Another PEGASAS project studied different infrastructure concepts for how LED fixtures perform when installed on existing airport electrical systems. Since LEDs use less energy, have the potential for reduced maintenance on the lighting systems, and have the capability for non-traditional light fixtures — as in shapes like the linear lines of lights mentioned previously — it makes business sense to switch. However, the electrical requirements for traditional lighting systems are different from those using LEDs.

To accomplish this project goal, the PEGASAS team established three different field sites at Purdue University Airport (KLAF), which were outfitted with circuits that included LED fixtures. Each site was located at varying distances from a wireless data collection system. The tests included sending a command signal through the power cables to each of the LED fixtures. The commands tell the lights to change intensity — dim or get brighter. This type of field-testing can be used to validate models to understand the ability of LEDs to respond appropriately to signals sent through airport power circuits.

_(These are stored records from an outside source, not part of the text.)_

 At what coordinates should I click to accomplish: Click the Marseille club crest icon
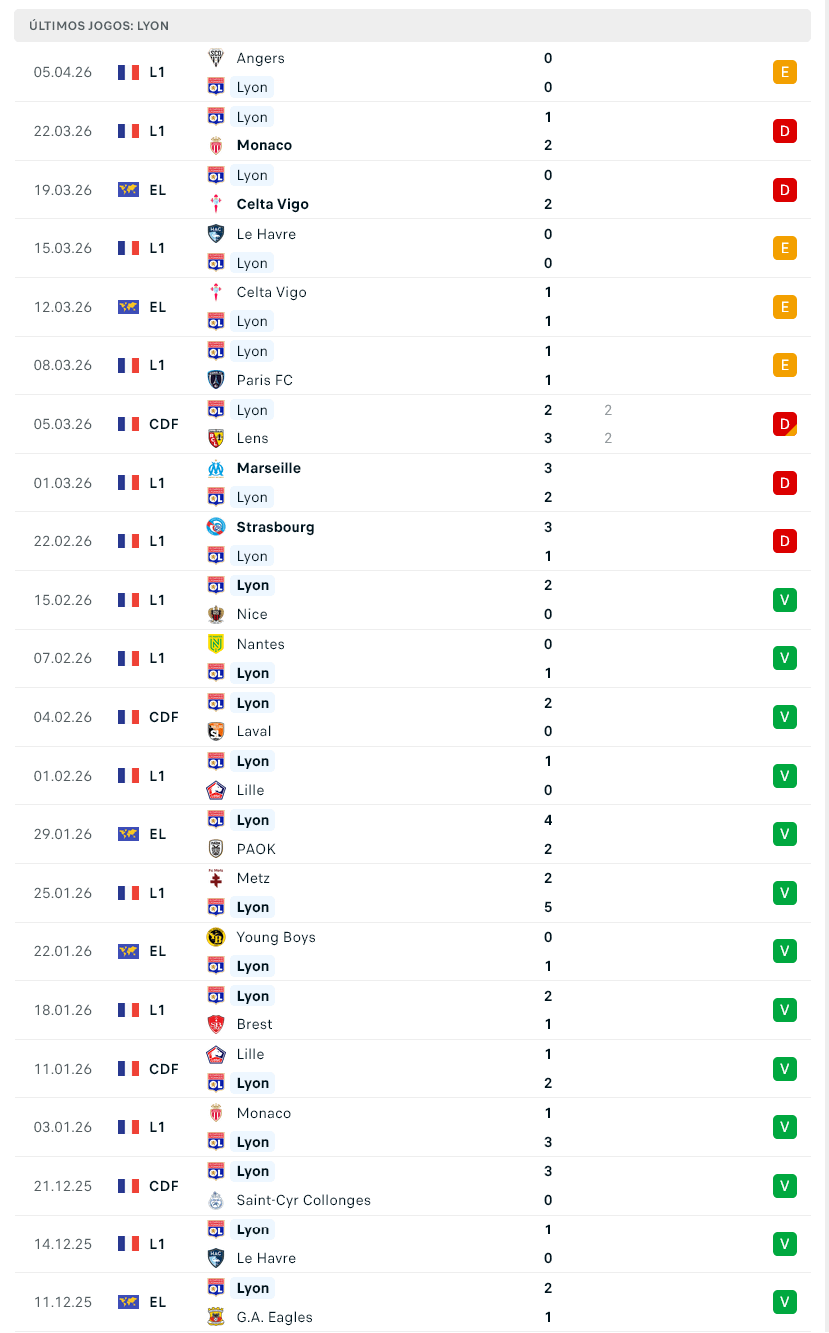tap(215, 468)
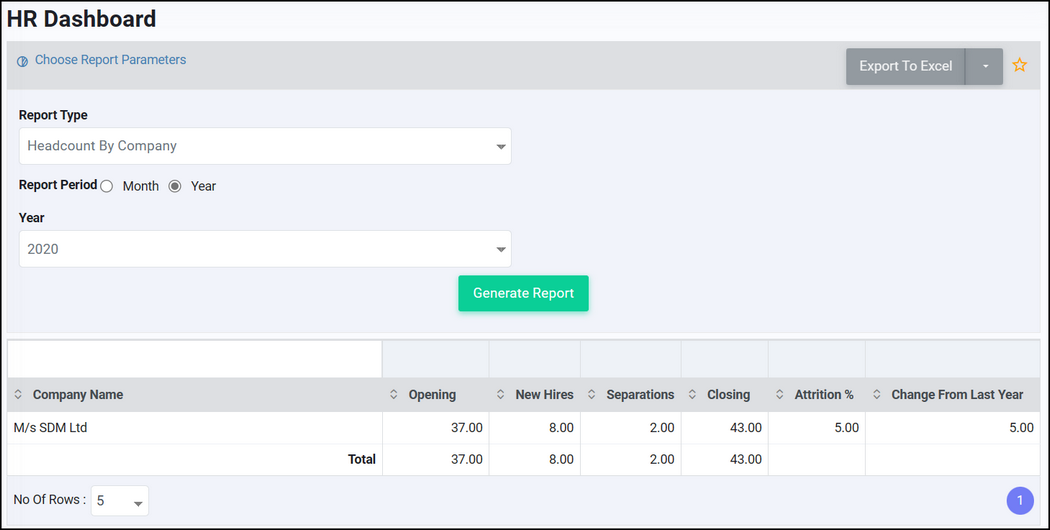Expand the No Of Rows dropdown
1050x530 pixels.
120,501
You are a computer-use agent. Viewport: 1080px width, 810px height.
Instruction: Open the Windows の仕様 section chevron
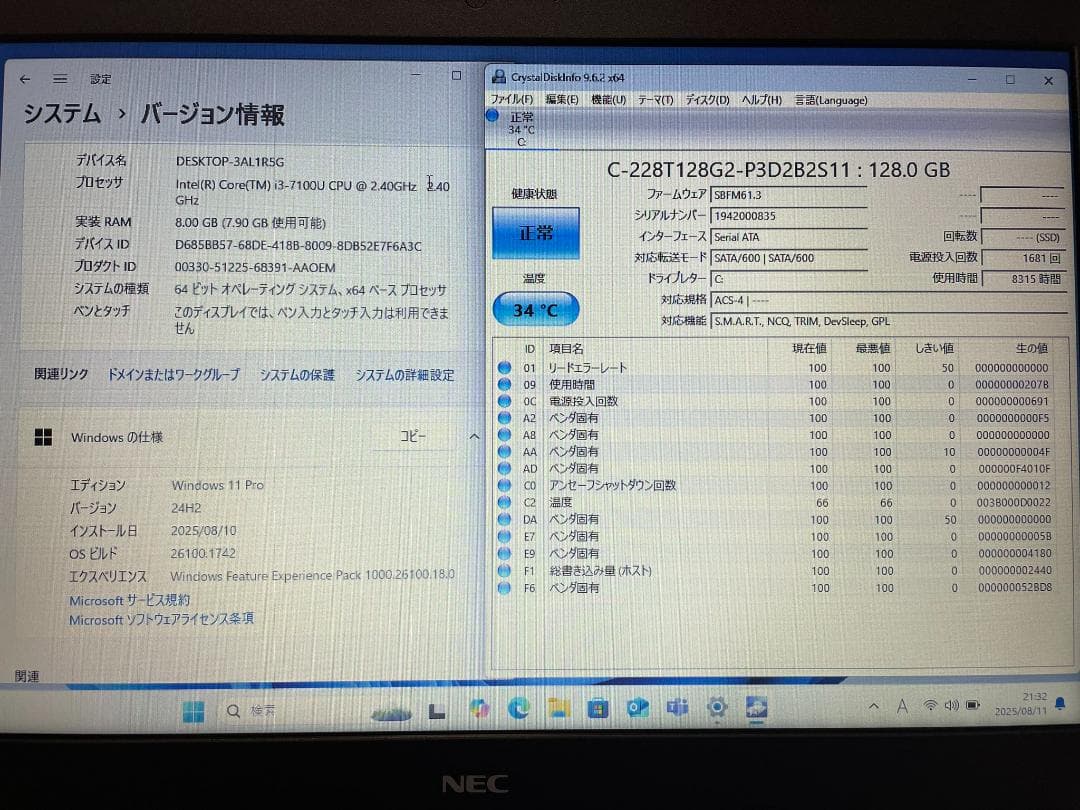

Since this project has closed, all operations have moved to Cape May Airport (KWWD) in New Jersey, where data collection will resume once the necessary equipment is installed.

Modelling the Light

The FAA is considering alternative circuit and control topologies — the arrangement of the various elements of a communication network — to provide power to LED-based runway lighting systems. Each of these new topologies introduce potential technical challenges.

Another PEGASAS project examined two primary topologies. One is vault-centric and the other is fixture-centric. Purdue University was tasked with creating a mathematical model that could run simulations of various electrical infrastructure configurations to address concerns.

In vault-centric topologies, each of the LED lights are connected to the system through a transformer. Within the fixture, a current transformer supplies a diode rectifier to power the LED. The electrical current through the system is controlled at the source located in a vault. The challenge is to ensure that each LED will receive the same current so that each creates the same level of brightness. The concern stems from the long distances of cable, which potentially eliminate the accuracy of a series-based model of LEDs. This is particularly a concern for regulating the system at low levels of electrical current.

In fixture-centric configurations, power-electronics are added at the LED itself to enable regulation of the individual LED current. A primary concern of this architecture is whether each LED will receive the same electrical current so that each LED achieves an equal level of illumination. Over the distances considered in this circuit, the cable-runs act as transmission line elements that create losses, which is a concern at low current levels.

Managing the flow of electricity is still a challenge when integrating LEDs into an airport lighting system. Both models have their pros and cons.

Being the Light

A Pegasus is not a unicorn, and PEGASAS is no ordinary team. If you were to bet on the safest “horse” to ride, the less pointy team player is the way to go. It is the FAA’s job to provide the safest, most efficient aerospace system in the world. And that is better accomplished through a partnership like PEGASAS. The LED projects are shedding light on ways that may enable small airfield operators to afford safety enhancing lighting systems.

In the not too distant future, you may even start to see that sea of dots stretched out to better guide you down the taxiway. Be assured that you are not taxiing at warp speed; you are witnessing the speed of progress through PEGASAS.

Paul Cianciolo is an associate editor and the social media lead for FAA Safety Briefing. He is a U.S. Air Force veteran, and a rated aircrew member and volunteer public affairs officer with Civil Air Patrol.